Data listing:

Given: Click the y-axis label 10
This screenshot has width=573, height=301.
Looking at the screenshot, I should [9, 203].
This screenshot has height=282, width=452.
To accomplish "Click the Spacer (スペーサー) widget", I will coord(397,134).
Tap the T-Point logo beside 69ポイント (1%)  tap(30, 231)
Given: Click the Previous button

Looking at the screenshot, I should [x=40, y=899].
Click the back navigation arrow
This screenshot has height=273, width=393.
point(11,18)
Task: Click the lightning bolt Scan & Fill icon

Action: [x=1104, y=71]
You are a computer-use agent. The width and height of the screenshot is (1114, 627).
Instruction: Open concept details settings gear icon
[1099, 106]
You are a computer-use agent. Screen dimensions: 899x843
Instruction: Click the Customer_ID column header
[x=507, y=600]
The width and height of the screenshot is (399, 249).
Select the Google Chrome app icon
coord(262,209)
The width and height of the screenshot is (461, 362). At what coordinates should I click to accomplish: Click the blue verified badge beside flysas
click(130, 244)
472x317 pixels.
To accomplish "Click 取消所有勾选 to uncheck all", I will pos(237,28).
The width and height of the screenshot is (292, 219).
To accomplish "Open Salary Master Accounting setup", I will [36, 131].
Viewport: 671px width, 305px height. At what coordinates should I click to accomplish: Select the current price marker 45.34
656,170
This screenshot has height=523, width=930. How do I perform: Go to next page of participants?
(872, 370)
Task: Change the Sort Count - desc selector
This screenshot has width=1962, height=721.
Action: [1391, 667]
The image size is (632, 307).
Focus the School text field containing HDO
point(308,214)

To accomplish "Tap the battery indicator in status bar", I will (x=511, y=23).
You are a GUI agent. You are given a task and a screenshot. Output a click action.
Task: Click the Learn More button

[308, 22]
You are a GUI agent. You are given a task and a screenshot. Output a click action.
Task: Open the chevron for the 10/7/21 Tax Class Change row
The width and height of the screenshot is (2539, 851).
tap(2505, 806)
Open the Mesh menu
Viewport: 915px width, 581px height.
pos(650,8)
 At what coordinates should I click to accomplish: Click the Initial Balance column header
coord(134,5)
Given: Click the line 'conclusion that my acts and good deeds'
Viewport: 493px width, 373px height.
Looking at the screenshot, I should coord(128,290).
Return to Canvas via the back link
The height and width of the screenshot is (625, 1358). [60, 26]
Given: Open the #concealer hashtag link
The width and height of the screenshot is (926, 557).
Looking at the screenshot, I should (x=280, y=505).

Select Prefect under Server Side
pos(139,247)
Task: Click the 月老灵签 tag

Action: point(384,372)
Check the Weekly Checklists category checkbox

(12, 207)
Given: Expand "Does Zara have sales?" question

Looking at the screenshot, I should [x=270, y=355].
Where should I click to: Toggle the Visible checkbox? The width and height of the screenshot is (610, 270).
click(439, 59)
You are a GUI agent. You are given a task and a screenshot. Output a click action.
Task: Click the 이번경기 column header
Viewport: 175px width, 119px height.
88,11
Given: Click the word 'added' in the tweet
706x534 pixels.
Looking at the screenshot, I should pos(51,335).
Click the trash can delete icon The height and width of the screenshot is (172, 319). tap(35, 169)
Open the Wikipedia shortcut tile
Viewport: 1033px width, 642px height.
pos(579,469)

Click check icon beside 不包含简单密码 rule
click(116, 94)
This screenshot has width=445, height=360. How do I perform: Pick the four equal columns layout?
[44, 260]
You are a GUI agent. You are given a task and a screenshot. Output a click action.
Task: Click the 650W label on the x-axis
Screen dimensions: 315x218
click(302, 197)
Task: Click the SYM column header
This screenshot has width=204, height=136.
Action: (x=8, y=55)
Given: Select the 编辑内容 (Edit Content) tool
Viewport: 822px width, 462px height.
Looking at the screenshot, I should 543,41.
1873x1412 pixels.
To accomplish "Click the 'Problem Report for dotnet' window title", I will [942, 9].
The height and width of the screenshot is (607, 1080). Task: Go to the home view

▶ _CHALLENGE_
Starting at the top of the listing and going on through the line with "Tap the T-Point", give those lines as a JSON list of strings, one string per line, with blank lines omitted.

▶ _PROBLEM SOLUTION_
[
  "Given: Click the y-axis label 10",
  "This screenshot has width=573, height=301.",
  "Looking at the screenshot, I should [9, 203].",
  "This screenshot has height=282, width=452.",
  "To accomplish \"Click the Spacer (スペーサー) widget\", I will coord(397,134).",
  "Tap the T-Point logo beside 69ポイント (1%)  tap(30, 231)"
]